Since Russia’s invasion of Ukraine and the accompanying, historic global cyber war, numerous new offensive cyber cells have appeared. While some of the groups employ the combined power of vast offensive cyber operations to successfully carry out more malicious cybercrime or simply egotistical goals for personal wealth, others employ it to overthrow the government and commercial enterprises throughout Russia.
A new cyber cell operating under the moniker SiegedSec and using variations of the phrase “sieging their victim’s security” surfaced days prior to the invasion. The group, led by a well-known hacktivist going by the handle YourAnonWolf, has quickly increased in lethality by publicizing more victims in recent months.
Since the websites’ launch in late February 2022, DarkOwl investigators have witnessed SiegedSec provide evidence of the defacement and/or compromise of at least 11 websites, with the defacements comprising rather crude and immature language and imagery.

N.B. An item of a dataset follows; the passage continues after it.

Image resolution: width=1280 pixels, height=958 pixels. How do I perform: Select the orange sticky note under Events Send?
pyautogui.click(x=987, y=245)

The gang claimed to have successfully defaced over 100 domains in April. They provided proof in the form of a hosting chat thread, which revealed that the defacements had been fixed and the account passwords changed, but the group gave the appearance that they still had access to the domains.
Analysts from DarkOwl also discovered thousands of compromised LinkedIn profiles that mentioned SiegedSec.
Rather than only sharing the data leak on Telegram, they now post in breach forums. It is uncertain how much damage SiegedSec’s hacks have caused, and many of them have gone unreported in the media. However, by using the exposed data provided on their Telegram channel and on deep web sites like Breached, other threat actors may easily access businesses, people, and networks by abusing the disclosed private business and personal information.